Problem description. The expected output is each line below containing "Given", copied in full.

Recorded data.
--- --- ---

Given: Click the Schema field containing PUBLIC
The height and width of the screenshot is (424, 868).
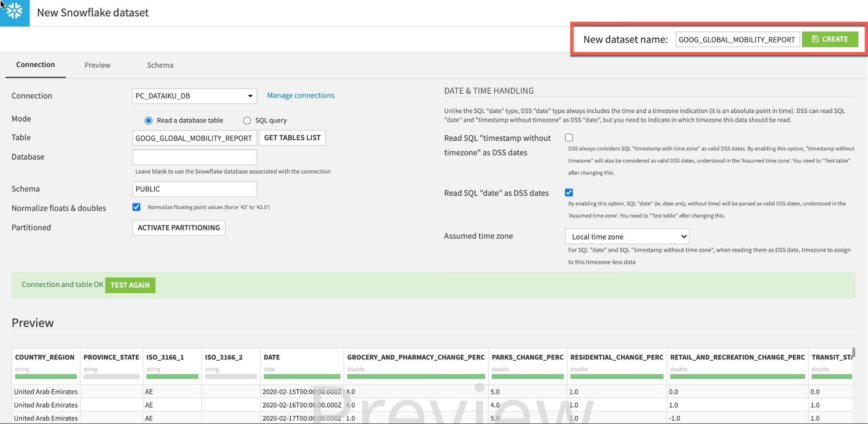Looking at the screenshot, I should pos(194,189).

--- --- ---

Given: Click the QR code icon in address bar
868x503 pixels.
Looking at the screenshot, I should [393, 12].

--- --- ---

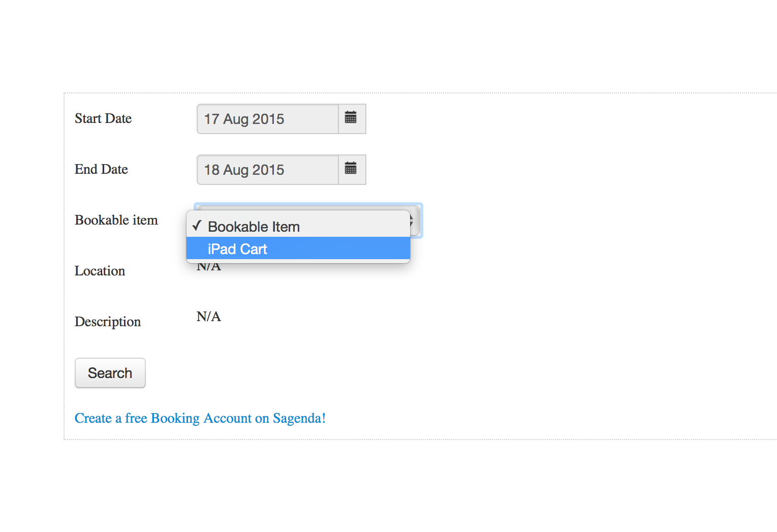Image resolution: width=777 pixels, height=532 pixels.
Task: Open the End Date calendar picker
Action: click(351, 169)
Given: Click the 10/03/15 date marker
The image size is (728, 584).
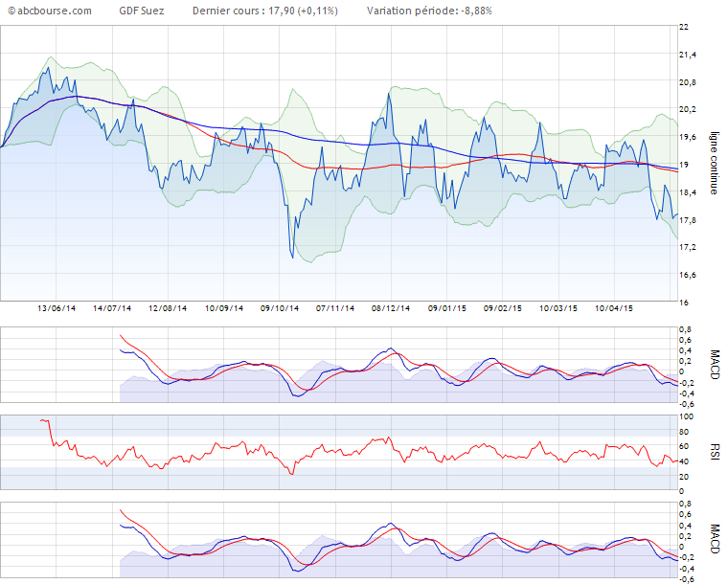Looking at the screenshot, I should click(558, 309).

--- --- ---

Reply to the task.
Given: Click the Schema field containing PUBLIC
Given: Click the QR code icon in address bar
Given: Click the 10/03/15 date marker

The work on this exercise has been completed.